• _DIRECTIONS FOR THIS TASK_
Every line in the entries that holds "checkbox" should be identified and copied.

[Collected data]
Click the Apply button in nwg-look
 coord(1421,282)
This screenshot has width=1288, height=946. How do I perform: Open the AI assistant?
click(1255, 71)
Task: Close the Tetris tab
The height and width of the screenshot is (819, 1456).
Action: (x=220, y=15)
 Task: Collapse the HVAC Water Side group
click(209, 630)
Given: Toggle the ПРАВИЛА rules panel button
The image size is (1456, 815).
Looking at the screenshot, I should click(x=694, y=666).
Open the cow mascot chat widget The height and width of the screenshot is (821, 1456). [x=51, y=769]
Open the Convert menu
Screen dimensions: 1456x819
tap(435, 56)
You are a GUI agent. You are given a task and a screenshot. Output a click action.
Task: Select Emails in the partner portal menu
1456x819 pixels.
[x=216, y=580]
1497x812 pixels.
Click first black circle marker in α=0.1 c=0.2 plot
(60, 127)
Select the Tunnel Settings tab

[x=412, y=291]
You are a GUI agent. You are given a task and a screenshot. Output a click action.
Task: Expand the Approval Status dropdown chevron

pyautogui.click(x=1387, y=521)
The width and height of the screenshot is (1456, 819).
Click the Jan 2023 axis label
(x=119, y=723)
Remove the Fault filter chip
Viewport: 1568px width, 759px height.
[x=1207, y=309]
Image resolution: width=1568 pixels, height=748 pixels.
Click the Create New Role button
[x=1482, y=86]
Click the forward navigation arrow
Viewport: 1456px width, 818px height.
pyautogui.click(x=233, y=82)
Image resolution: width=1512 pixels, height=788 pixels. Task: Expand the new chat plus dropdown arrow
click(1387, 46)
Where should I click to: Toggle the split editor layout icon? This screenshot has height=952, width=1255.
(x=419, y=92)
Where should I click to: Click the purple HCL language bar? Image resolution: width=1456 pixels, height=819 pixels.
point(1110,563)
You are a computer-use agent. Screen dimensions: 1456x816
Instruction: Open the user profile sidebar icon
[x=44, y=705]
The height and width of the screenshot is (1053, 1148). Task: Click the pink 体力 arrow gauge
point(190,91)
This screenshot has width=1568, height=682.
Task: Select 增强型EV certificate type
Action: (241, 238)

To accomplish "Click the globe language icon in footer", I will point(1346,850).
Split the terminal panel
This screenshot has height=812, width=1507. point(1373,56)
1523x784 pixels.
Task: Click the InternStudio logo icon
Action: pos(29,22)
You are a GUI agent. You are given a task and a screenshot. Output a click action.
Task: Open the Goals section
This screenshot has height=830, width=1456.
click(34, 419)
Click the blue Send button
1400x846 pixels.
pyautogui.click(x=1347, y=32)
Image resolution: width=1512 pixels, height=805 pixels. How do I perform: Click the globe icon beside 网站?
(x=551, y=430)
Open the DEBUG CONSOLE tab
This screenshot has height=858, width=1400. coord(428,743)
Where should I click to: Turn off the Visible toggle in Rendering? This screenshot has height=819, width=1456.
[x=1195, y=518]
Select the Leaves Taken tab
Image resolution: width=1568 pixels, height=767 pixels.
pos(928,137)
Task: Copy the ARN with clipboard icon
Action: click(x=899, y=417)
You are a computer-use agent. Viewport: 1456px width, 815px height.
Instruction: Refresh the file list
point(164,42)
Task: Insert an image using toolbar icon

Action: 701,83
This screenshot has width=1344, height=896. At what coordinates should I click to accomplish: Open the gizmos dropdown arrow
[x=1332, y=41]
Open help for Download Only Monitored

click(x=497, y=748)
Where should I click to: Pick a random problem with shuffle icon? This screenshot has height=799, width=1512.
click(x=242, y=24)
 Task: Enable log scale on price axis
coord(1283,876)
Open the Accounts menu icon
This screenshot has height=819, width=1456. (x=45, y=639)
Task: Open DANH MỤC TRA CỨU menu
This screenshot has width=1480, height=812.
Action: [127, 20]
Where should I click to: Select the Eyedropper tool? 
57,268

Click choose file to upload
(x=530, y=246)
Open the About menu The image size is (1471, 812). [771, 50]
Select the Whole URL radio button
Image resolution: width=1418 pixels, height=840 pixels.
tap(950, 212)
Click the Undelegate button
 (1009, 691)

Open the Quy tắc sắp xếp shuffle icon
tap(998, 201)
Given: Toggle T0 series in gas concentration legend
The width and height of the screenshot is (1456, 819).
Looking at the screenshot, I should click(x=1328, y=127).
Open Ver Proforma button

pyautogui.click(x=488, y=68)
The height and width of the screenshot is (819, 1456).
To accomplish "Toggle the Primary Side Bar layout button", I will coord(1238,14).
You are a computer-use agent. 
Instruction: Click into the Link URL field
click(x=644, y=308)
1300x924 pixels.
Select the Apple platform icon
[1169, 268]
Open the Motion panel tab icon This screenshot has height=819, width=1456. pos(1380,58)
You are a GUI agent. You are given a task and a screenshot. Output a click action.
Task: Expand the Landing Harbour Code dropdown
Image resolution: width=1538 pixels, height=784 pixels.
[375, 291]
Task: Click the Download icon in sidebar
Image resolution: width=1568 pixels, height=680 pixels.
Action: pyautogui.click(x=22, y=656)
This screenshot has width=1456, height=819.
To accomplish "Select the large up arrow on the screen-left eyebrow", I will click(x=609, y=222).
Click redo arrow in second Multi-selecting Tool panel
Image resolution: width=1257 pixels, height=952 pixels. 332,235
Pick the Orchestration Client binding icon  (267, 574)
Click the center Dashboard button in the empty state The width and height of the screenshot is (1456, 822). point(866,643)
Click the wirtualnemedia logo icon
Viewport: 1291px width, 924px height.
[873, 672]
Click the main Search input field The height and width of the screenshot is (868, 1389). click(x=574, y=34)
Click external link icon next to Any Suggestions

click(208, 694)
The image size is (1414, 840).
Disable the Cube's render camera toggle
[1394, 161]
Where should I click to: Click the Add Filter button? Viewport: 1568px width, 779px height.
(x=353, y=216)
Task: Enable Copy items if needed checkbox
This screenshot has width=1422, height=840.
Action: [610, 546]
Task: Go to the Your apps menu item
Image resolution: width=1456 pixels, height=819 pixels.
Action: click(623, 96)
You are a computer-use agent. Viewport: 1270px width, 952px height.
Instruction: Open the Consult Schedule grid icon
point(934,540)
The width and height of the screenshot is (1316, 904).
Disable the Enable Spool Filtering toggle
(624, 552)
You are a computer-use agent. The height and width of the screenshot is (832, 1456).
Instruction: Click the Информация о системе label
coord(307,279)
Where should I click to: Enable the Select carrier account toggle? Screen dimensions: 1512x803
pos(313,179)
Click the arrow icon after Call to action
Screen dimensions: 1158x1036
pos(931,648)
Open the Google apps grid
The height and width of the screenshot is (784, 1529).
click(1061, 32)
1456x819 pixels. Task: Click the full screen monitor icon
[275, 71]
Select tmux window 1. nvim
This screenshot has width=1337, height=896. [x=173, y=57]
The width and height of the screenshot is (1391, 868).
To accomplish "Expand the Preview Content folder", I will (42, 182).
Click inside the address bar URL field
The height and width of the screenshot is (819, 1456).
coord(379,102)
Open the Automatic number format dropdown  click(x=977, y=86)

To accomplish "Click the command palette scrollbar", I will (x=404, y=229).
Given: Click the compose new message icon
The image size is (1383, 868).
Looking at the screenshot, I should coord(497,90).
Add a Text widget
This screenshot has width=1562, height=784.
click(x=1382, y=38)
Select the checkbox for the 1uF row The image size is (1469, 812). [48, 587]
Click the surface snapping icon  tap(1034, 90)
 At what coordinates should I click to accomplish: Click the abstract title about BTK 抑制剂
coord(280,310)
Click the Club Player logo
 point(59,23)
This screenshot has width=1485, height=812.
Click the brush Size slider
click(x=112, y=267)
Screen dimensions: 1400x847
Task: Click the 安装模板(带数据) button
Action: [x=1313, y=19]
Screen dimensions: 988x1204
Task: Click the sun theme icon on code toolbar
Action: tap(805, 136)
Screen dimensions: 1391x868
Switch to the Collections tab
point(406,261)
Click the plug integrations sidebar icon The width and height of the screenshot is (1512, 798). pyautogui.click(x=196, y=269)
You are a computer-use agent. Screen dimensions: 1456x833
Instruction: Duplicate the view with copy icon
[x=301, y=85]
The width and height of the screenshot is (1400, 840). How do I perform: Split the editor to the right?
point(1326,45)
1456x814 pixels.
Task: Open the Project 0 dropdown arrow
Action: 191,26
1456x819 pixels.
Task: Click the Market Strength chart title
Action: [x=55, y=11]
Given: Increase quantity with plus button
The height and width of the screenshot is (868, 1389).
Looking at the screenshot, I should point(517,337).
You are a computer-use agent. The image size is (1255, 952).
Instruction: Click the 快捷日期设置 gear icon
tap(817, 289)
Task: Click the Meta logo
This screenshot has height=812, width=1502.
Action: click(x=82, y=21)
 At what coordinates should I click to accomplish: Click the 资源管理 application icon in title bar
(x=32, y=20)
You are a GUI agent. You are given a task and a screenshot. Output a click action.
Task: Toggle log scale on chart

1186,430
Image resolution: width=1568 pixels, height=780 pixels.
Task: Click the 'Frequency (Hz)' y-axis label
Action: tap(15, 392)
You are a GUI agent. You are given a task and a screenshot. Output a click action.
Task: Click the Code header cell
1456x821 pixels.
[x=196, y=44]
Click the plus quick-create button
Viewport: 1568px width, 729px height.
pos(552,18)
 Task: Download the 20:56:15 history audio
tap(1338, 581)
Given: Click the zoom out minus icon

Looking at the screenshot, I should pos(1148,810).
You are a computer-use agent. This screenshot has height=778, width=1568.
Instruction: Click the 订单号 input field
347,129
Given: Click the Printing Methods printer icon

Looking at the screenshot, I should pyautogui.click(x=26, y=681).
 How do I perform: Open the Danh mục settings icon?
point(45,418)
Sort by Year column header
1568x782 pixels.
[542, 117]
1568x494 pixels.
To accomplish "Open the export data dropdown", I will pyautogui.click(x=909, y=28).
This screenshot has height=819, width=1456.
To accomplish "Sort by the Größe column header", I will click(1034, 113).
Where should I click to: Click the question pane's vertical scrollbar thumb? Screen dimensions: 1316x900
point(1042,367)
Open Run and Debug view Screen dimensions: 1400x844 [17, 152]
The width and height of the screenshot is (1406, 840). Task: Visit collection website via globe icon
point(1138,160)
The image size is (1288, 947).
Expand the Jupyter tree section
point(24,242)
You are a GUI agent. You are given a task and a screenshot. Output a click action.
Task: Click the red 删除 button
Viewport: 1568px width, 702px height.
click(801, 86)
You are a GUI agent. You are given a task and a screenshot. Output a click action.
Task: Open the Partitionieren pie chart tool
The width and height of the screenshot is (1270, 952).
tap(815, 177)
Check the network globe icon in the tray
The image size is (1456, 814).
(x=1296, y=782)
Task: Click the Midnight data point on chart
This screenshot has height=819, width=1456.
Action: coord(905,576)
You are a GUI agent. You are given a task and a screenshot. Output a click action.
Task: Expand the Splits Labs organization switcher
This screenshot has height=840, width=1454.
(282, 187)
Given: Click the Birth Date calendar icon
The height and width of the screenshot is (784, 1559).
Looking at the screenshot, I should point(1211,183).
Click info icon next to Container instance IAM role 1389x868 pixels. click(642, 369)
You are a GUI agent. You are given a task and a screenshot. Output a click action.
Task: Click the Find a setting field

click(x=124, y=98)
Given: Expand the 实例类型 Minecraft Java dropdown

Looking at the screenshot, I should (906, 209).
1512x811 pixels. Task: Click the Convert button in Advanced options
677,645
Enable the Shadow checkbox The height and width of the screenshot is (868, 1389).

• _OUTPUT_
Task: Enable Copy items if needed checkbox
Select the checkbox for the 1uF row The image size is (1469, 812). [48, 587]
Enable the Shadow checkbox The height and width of the screenshot is (868, 1389).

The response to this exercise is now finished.